- **과제 설명**: 아래 항목 가운데 "The width and height of the screenshot is (800, 499)."라는 문구가 든 줄에서 시작하여 "coordinates (1260, 399)."라는 문구가 든 줄로 끝나는 부분을 한 글자도 바꾸지 말고 옮겨 쓰시오. 처음 줄과 마지막 줄도 포함하시오.

- **기록 자료**:
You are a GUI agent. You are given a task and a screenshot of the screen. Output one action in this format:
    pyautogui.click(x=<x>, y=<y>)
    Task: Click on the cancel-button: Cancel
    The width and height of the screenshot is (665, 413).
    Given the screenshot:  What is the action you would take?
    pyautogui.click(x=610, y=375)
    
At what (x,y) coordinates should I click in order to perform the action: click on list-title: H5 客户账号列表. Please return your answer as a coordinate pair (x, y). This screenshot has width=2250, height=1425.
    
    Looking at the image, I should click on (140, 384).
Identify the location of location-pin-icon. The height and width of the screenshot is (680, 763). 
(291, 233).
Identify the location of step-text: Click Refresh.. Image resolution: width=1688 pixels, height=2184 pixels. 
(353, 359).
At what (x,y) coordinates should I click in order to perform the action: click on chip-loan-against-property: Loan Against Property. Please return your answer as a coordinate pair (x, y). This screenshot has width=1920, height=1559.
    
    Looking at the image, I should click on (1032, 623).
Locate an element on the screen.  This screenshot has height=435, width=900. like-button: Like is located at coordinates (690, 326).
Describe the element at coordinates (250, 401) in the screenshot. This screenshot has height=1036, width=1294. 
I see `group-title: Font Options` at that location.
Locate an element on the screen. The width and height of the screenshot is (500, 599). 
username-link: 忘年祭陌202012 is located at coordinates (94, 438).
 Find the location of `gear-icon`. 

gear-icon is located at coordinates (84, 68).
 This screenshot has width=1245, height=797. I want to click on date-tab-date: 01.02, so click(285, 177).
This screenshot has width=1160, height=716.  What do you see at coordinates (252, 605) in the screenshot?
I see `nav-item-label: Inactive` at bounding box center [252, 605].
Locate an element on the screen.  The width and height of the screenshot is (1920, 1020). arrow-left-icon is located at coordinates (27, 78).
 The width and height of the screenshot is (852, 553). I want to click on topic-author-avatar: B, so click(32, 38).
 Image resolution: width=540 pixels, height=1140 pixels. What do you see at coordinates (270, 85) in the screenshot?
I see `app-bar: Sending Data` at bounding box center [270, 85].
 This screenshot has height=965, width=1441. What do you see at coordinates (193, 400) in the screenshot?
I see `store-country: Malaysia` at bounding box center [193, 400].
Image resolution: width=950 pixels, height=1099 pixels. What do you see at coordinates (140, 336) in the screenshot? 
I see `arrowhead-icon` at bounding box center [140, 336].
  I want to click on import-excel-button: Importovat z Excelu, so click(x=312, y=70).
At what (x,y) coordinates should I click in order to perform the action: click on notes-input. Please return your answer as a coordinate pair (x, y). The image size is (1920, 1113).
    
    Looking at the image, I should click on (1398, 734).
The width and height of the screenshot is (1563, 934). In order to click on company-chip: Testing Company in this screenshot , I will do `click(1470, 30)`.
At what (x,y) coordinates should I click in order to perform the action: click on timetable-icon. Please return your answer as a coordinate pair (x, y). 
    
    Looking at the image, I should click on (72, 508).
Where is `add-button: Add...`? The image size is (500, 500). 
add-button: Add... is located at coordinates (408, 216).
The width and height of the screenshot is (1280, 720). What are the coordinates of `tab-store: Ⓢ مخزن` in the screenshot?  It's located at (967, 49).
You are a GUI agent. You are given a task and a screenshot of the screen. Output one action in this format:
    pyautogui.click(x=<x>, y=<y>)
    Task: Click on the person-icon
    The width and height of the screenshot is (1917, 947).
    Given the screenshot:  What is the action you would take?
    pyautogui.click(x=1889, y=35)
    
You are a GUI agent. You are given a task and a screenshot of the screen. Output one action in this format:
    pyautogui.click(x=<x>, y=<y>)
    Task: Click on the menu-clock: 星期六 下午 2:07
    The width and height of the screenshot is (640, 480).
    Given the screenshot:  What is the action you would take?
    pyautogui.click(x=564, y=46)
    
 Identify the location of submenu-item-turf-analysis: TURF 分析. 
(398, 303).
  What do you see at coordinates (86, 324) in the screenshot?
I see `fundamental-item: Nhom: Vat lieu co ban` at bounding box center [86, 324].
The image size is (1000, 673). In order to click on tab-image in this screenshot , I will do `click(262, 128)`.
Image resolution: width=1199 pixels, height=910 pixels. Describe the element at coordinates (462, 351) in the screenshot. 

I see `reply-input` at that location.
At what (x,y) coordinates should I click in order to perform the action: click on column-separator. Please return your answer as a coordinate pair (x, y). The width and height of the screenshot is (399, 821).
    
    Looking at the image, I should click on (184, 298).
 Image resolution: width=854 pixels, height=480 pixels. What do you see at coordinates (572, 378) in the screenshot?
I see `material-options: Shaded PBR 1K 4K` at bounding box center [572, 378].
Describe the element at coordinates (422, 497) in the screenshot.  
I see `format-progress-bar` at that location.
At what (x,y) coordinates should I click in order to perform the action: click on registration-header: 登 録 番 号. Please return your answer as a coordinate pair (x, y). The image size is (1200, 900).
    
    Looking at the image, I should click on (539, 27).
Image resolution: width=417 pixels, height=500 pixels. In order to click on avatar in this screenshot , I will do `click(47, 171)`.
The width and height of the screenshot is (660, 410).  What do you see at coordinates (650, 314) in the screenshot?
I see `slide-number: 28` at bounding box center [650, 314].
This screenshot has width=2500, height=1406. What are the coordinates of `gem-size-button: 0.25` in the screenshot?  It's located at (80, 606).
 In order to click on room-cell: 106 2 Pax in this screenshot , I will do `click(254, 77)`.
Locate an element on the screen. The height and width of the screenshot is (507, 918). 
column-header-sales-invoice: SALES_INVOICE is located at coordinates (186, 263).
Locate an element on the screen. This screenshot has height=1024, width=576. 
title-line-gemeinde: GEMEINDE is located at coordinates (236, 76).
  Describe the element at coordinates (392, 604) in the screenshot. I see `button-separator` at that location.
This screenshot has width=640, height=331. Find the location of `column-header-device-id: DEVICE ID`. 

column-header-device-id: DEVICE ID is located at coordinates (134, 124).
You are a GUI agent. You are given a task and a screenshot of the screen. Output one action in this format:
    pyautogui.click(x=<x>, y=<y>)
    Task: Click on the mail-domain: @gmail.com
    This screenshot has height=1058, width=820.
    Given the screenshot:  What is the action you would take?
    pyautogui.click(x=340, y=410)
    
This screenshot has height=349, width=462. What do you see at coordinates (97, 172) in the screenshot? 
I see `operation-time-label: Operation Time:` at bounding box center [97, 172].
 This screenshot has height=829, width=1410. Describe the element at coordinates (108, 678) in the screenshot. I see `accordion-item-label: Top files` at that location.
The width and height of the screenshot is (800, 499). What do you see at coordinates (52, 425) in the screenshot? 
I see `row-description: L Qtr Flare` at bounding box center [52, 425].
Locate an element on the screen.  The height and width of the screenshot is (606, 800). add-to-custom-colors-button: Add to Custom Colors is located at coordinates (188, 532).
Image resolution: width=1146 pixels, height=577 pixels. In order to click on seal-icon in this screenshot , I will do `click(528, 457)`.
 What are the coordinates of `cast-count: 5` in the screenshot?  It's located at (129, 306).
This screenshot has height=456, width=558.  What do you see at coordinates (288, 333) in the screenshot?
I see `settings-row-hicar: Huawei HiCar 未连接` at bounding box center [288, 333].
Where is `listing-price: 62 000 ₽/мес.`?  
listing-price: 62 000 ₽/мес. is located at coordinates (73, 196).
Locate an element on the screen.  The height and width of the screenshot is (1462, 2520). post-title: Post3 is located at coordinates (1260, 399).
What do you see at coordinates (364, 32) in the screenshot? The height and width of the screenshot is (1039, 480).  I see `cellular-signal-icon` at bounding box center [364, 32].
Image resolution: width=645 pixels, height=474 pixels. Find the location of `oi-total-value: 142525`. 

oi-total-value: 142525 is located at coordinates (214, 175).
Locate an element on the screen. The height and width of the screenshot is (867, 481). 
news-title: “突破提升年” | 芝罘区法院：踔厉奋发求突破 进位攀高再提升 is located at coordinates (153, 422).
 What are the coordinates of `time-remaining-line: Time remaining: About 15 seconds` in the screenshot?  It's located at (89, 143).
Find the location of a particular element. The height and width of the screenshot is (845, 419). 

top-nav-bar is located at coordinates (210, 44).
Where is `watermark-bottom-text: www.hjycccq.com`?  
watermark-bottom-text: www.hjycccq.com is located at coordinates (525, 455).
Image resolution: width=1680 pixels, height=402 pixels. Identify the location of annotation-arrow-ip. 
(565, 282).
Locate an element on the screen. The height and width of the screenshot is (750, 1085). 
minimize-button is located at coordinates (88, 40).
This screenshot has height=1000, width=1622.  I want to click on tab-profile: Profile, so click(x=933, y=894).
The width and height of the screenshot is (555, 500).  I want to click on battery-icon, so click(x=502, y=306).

- **과제 결과**:
The width and height of the screenshot is (800, 499). What do you see at coordinates (52, 425) in the screenshot? 
I see `row-description: L Qtr Flare` at bounding box center [52, 425].
Locate an element on the screen.  The height and width of the screenshot is (606, 800). add-to-custom-colors-button: Add to Custom Colors is located at coordinates (188, 532).
Image resolution: width=1146 pixels, height=577 pixels. In order to click on seal-icon in this screenshot , I will do `click(528, 457)`.
 What are the coordinates of `cast-count: 5` in the screenshot?  It's located at (129, 306).
This screenshot has height=456, width=558.  What do you see at coordinates (288, 333) in the screenshot?
I see `settings-row-hicar: Huawei HiCar 未连接` at bounding box center [288, 333].
Where is `listing-price: 62 000 ₽/мес.`?  
listing-price: 62 000 ₽/мес. is located at coordinates (73, 196).
Locate an element on the screen.  The height and width of the screenshot is (1462, 2520). post-title: Post3 is located at coordinates (1260, 399).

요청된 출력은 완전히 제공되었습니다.